Second, I am convinced that many mothers (and some forward-thinking fathers) believe the time has come to challenge the assumption that, for better or worse, competition in youth sports must defined solely in terms of winning and losing, and displays of power, dominance and control. Instead, many want our children to learn that while competition is healthy and necessary (at least after they have developed a mature understanding of what competition means at around age twelve), a successful competition is one where all players contribute, do their best, and respect their teammates, opponents and the rules.

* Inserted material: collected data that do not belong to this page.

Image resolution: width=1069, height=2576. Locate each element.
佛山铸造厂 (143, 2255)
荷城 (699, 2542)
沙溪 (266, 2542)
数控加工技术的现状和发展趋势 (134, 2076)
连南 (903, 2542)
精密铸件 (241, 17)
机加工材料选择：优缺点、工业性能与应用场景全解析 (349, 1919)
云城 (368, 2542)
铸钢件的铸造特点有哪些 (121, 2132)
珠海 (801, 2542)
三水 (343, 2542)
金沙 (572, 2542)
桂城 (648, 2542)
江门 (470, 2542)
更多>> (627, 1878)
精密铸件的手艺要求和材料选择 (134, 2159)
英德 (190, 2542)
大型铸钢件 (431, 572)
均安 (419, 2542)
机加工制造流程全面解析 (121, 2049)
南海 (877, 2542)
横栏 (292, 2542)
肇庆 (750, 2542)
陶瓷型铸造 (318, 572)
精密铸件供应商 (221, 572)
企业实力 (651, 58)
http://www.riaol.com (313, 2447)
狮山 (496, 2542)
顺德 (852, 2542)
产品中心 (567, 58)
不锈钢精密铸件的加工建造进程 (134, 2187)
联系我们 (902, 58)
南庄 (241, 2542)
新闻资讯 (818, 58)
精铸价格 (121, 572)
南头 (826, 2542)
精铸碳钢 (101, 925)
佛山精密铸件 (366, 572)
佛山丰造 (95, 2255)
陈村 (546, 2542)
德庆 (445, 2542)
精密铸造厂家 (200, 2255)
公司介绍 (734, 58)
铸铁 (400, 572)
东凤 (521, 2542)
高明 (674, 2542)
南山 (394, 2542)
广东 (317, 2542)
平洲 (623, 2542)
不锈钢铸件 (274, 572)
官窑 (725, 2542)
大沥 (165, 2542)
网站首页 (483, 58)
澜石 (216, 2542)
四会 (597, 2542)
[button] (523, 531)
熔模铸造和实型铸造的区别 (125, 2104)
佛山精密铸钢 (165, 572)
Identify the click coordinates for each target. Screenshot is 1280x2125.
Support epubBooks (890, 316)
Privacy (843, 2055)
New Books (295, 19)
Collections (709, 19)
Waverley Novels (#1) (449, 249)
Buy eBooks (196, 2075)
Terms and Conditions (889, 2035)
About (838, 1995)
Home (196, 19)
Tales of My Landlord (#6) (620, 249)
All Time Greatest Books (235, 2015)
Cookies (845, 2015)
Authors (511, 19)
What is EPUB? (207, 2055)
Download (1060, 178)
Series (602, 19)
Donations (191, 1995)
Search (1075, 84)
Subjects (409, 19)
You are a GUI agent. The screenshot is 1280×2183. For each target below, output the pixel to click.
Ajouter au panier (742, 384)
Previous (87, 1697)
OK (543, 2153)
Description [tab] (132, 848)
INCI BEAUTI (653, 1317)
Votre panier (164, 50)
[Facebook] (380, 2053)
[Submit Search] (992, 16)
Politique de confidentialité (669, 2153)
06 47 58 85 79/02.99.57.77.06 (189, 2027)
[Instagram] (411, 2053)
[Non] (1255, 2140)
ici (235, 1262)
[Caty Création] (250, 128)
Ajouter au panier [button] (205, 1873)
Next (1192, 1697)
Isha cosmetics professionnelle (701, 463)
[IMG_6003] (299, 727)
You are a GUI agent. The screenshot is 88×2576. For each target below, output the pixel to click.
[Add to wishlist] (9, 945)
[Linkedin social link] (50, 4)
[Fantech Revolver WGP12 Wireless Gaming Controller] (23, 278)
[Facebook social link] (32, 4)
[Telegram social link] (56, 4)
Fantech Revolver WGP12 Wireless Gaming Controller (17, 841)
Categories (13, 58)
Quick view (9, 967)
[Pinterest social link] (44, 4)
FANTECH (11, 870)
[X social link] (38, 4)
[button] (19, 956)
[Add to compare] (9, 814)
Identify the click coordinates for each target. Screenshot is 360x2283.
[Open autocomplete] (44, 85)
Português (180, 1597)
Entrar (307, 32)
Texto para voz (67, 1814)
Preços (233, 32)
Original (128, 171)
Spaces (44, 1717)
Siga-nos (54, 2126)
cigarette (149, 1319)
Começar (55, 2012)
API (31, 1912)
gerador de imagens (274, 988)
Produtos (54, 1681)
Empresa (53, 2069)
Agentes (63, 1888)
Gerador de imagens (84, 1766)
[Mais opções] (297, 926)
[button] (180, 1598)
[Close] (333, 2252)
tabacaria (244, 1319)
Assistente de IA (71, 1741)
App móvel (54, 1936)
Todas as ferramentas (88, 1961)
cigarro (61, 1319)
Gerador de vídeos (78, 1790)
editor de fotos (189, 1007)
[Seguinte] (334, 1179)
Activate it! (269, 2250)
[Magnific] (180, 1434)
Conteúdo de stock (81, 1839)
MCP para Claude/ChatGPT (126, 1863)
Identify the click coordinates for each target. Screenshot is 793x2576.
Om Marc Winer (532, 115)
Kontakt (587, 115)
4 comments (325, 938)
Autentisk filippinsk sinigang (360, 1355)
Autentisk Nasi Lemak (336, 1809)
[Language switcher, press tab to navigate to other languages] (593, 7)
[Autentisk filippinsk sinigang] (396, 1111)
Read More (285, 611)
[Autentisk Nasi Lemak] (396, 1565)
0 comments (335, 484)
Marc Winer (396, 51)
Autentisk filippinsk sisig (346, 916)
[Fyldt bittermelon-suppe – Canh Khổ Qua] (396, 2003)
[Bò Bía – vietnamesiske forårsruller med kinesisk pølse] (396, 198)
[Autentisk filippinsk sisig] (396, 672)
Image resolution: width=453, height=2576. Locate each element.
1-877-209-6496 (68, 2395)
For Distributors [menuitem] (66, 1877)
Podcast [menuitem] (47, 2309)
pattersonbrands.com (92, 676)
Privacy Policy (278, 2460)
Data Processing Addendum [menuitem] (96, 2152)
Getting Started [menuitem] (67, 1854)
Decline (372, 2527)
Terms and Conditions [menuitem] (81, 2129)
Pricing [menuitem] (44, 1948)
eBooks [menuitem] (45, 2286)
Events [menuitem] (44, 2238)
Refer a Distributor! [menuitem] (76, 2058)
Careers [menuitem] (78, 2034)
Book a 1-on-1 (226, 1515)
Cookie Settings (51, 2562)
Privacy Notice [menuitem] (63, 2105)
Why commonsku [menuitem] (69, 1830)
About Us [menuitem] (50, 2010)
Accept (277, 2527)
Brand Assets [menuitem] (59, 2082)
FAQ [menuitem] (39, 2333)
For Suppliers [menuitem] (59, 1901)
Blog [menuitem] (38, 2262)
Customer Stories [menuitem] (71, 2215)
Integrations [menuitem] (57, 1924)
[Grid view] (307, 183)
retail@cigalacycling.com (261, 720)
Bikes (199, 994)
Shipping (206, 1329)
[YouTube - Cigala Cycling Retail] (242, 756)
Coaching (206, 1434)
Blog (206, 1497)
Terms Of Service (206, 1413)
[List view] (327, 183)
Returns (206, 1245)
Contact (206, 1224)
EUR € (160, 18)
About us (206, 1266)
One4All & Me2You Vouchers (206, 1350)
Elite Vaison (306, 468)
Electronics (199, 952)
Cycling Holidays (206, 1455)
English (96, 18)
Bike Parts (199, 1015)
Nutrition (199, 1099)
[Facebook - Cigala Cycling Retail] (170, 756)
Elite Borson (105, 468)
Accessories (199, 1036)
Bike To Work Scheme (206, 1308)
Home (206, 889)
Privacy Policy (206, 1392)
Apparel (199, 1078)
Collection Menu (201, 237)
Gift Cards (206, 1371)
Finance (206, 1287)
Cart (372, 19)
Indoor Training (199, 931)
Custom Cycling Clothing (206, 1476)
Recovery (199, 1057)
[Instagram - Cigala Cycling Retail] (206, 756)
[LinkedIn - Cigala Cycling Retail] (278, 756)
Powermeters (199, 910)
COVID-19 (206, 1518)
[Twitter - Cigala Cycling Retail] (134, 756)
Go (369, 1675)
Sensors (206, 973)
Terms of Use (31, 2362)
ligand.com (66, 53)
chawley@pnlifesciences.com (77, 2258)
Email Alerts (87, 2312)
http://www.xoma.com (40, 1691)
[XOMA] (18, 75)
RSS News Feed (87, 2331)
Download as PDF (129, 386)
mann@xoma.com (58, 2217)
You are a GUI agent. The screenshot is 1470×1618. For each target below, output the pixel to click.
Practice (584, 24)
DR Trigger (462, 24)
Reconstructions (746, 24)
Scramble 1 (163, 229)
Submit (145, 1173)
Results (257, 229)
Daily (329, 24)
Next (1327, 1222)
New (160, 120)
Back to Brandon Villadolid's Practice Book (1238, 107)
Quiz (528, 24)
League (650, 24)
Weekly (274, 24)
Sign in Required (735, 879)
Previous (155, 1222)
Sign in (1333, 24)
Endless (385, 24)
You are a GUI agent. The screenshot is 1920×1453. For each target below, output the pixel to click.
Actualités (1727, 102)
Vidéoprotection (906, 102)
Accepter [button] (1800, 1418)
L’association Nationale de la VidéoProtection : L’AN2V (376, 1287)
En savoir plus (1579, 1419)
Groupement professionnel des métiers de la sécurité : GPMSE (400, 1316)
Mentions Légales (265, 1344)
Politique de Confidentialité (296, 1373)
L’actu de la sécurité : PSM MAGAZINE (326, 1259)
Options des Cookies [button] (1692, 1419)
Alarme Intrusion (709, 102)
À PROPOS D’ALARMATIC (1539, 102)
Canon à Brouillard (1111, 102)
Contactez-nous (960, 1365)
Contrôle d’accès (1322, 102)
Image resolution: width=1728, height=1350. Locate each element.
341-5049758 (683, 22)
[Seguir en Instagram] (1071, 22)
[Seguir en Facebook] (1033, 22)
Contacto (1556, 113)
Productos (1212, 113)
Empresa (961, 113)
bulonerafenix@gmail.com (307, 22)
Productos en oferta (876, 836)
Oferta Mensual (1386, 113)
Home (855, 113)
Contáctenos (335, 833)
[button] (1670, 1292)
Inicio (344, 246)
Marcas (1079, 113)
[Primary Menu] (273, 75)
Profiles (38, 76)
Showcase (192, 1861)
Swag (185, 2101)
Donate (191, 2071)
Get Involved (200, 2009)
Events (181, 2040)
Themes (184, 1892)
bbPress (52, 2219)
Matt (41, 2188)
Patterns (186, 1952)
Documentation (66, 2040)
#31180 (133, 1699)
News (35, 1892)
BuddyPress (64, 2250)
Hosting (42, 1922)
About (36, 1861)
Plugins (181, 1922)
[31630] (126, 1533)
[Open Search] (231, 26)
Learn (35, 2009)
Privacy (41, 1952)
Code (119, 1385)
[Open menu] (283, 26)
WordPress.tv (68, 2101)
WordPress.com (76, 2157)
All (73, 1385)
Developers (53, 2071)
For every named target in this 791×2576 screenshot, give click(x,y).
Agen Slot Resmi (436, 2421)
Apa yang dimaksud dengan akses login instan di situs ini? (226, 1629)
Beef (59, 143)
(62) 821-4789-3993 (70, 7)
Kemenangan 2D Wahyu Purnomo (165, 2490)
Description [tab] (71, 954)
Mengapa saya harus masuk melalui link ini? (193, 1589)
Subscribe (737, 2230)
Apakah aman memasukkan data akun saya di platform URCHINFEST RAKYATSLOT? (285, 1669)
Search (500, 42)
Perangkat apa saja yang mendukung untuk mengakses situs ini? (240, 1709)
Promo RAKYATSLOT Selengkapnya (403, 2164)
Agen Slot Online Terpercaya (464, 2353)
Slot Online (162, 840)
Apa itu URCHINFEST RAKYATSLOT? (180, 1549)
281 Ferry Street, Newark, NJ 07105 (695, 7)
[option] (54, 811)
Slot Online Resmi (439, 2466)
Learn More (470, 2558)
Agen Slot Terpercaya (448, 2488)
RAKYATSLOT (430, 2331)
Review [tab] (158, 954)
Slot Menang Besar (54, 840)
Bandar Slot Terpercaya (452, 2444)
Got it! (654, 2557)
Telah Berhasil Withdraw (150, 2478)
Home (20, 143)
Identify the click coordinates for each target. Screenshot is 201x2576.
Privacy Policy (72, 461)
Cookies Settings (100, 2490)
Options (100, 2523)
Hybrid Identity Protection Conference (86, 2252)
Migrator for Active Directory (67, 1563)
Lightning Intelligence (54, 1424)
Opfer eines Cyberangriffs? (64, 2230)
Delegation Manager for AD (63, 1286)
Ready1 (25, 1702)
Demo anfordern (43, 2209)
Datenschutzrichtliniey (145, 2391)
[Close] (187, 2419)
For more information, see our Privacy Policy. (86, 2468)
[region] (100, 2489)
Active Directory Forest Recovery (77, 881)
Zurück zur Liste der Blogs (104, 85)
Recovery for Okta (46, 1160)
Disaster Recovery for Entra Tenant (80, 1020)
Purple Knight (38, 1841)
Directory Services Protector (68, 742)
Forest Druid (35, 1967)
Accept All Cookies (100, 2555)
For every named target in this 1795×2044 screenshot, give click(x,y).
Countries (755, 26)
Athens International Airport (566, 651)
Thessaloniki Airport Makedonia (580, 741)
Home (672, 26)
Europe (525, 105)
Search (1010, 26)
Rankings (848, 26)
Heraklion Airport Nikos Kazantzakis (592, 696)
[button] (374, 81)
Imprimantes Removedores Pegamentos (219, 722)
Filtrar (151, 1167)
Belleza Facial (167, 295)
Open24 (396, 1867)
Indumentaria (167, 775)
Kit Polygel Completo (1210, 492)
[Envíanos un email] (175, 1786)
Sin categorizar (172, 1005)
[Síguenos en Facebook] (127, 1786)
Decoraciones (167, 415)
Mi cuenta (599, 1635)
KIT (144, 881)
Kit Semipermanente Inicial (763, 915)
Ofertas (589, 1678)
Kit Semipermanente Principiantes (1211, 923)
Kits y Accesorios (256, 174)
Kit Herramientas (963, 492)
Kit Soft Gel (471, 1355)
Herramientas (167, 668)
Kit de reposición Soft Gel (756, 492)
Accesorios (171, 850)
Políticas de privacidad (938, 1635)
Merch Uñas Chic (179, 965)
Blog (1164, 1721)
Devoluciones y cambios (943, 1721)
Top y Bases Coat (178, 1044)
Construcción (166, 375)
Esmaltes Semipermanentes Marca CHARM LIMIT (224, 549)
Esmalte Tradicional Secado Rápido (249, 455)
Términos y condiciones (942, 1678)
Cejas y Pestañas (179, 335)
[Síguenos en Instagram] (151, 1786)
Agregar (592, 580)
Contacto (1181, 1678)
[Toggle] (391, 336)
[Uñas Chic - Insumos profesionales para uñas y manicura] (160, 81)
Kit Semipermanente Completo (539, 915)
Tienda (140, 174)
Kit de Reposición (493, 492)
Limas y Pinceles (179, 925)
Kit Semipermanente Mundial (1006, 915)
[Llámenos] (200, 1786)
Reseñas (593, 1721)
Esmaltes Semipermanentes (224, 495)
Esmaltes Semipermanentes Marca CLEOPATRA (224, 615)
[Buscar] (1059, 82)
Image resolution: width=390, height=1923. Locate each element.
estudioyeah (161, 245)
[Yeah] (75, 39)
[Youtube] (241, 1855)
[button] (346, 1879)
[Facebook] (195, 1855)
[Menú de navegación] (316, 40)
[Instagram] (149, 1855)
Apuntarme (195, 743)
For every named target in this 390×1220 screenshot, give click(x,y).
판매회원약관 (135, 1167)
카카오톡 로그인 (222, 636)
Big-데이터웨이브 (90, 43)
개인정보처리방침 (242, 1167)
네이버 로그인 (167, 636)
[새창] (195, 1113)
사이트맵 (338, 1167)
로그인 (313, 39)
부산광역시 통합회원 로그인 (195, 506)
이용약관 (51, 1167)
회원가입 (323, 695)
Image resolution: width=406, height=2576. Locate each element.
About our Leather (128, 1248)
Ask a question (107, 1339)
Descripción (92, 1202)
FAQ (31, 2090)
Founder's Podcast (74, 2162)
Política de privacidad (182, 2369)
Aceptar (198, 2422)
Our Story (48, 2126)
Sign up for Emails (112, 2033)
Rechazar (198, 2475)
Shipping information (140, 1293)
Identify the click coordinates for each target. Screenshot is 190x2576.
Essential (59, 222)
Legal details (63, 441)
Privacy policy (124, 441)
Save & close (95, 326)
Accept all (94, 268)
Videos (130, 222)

Third, I believe many mothers want the culture of youth sports to include a mother's perspective and celebrate the values of women as much as men. As natural communicators and nurturers, mothers, I believe, are in the best position to inspire coaches, parents, athletic directors, school boards, and local and national youth sports organizations to do more to keep children safe, to balance competition with cooperation and connectedness, and to think about sports not just as a place to showcase the gifted and talented but as a place where all of our children can begin a love affair with sports and physical exercise lasting a lifetime, instead of ending, as too often is the case, in early adolescence.